= Endtime Ministries =

American Pentecostal Christian organization

Endtime Ministries is an American Pentecostal Christian organization. It defines itself as a teacher of biblical prophecy founded and headed by minister Irvin Baxter Jr. The organization is based in Plano, Texas.

It focuses on explaining world events from its view of the Bible, with an emphasis on prophecy and exposition of eschatological theories. Some of these predictions include a new world war that will kill up to two billion people, and the identification of Britain, the reunified Holy Roman Empire, Russia and Germany with the "four beasts" of the Book of Daniel.

==Controversy==
In 2006, Endtime Ministries hosted a rally in its home city of Garland, Texas to protest the REAL ID Act of 2005, which Baxter linked to the Mark of the Beast prophesied in Book of Revelation 13:15-18.

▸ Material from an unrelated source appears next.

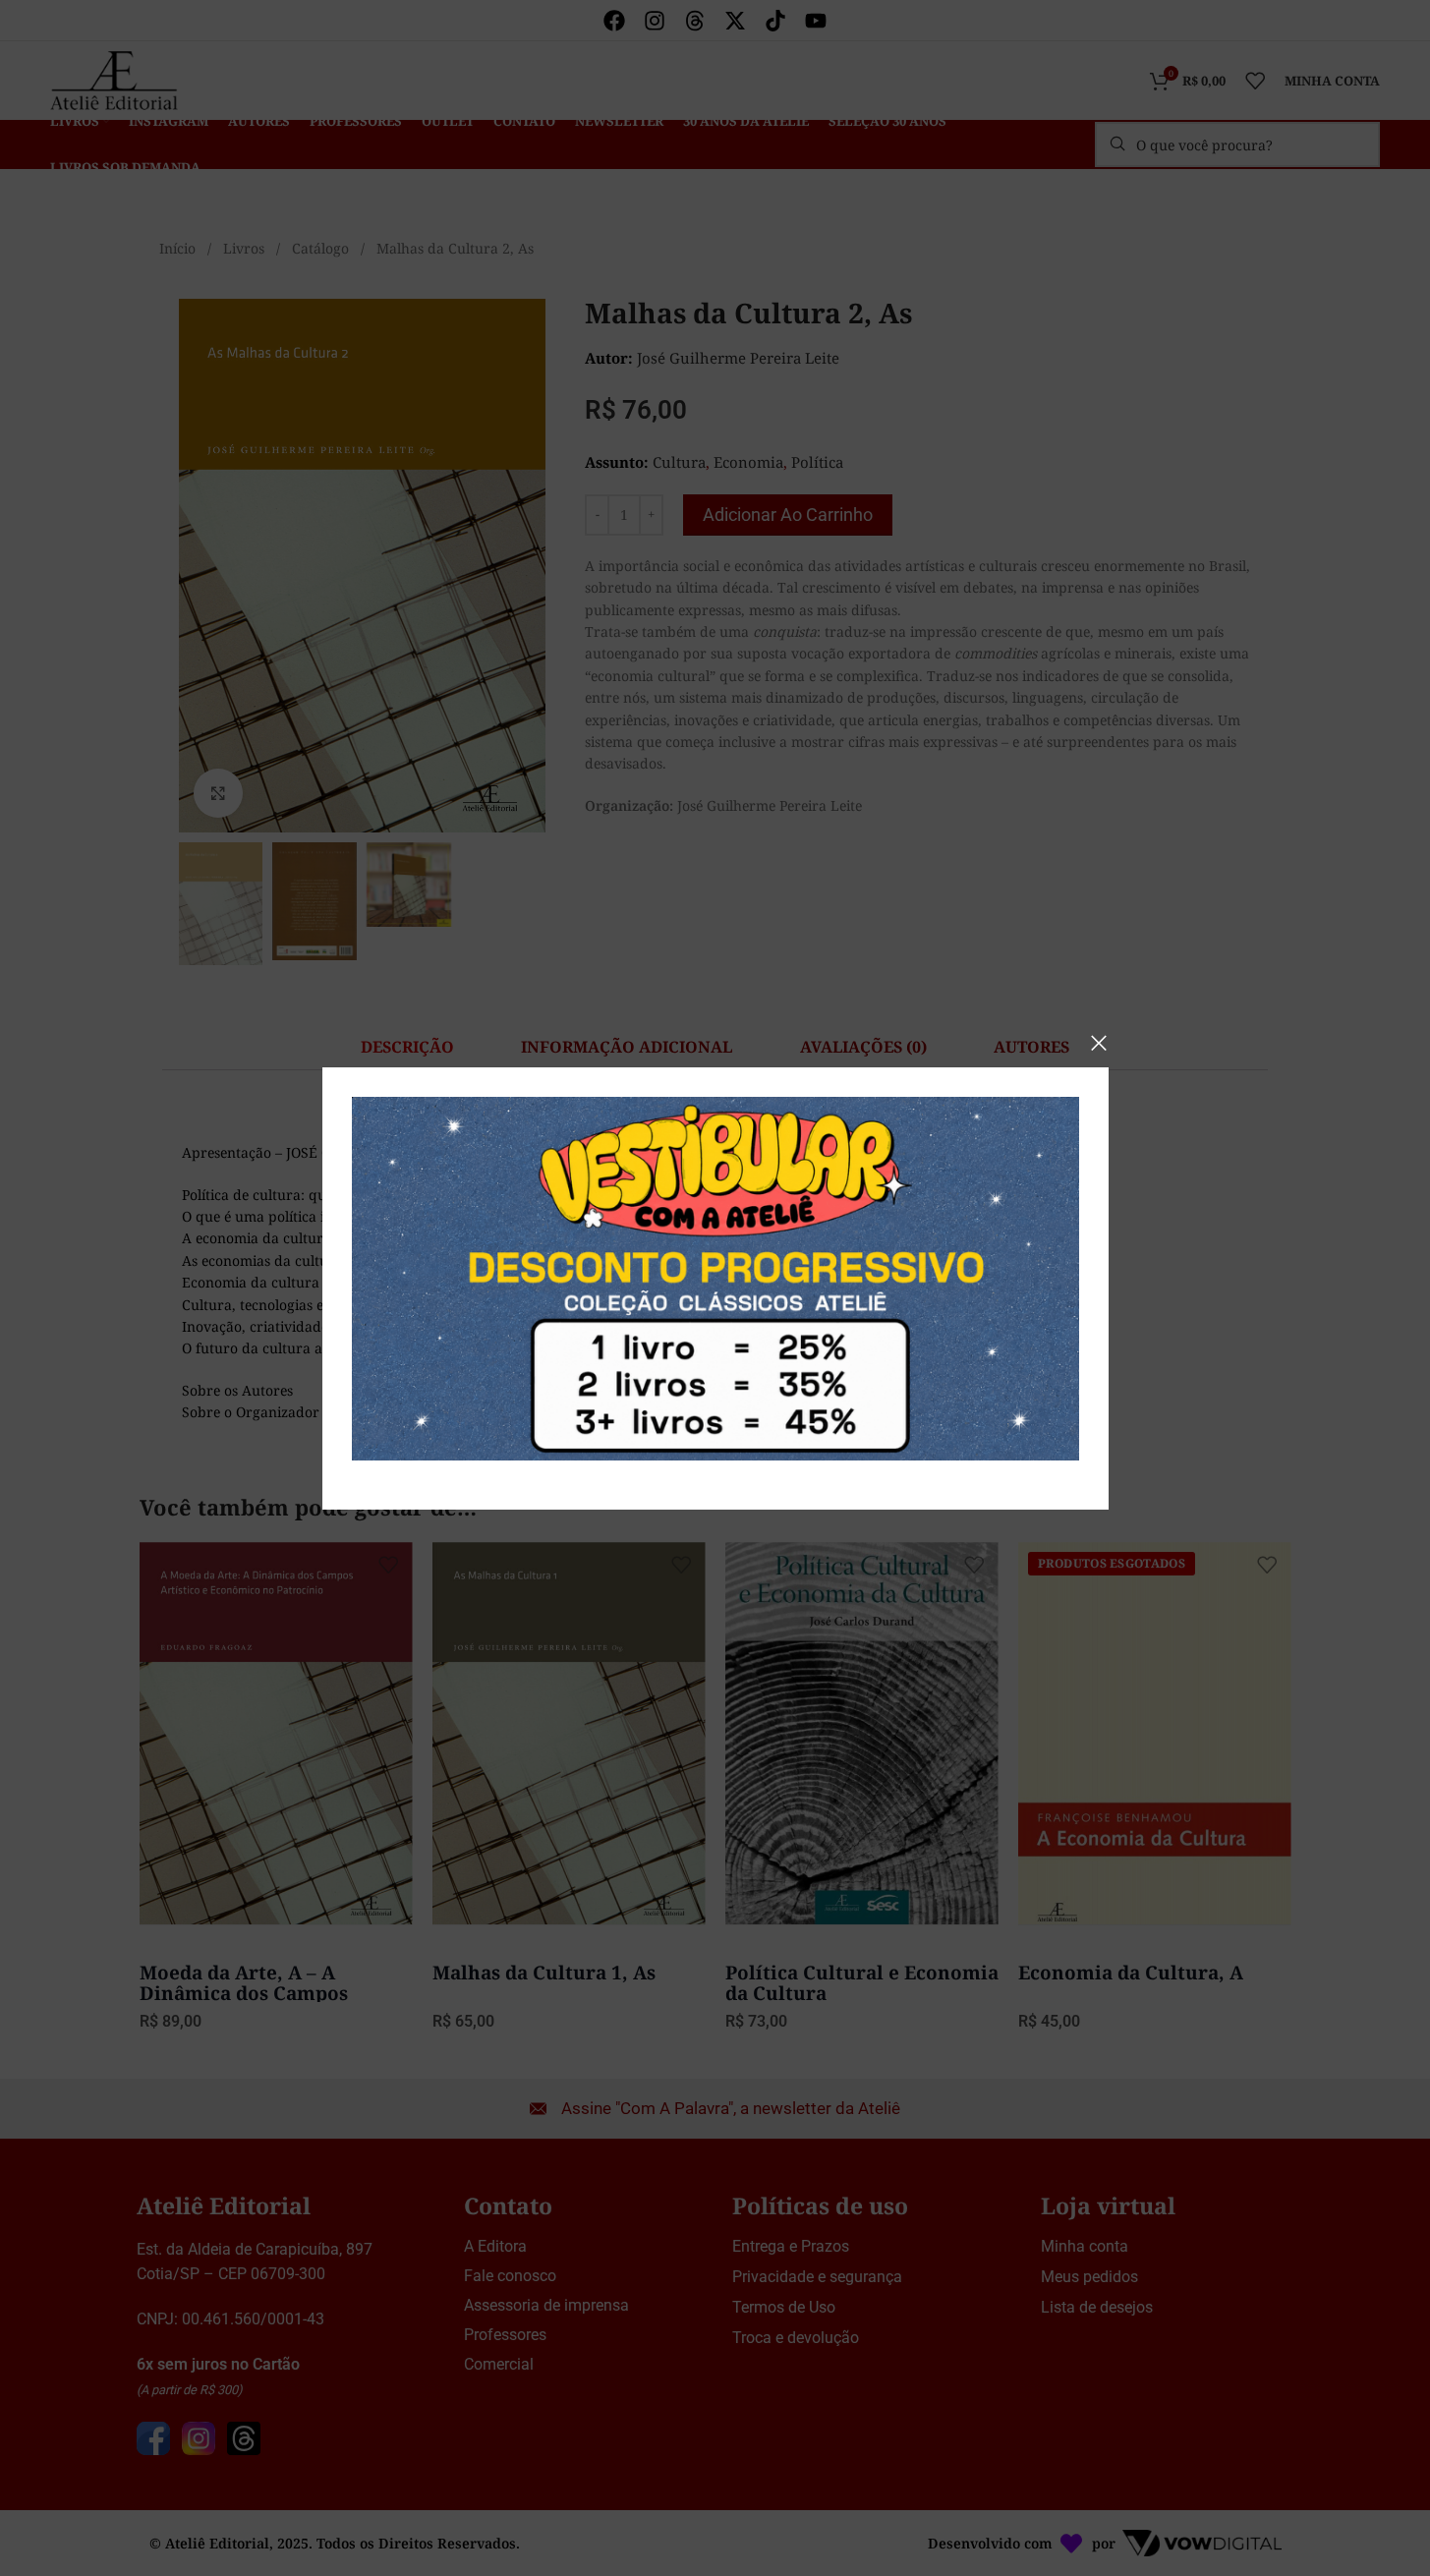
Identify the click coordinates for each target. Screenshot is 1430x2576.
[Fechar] (1098, 1042)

In 2020, Endtime ministries applied for and received $300,000 or more from the Small Business Administration’s Payroll Protection Program. At issue is repayment or loan forgiveness. Endtime relies on contributions through sales of its magazine, Internet presence, and radio broadcasts. As a non-profit organization, Endtime ministries pays no taxes to the federal government.

In 2020, Irvin Baxter Jr. suggested that the coronavirus pandemic was a warning from God about the “sin of fornication”. Baxter Jr. died on November 3 from complications with COVID-19, his Plano-based ministry announced.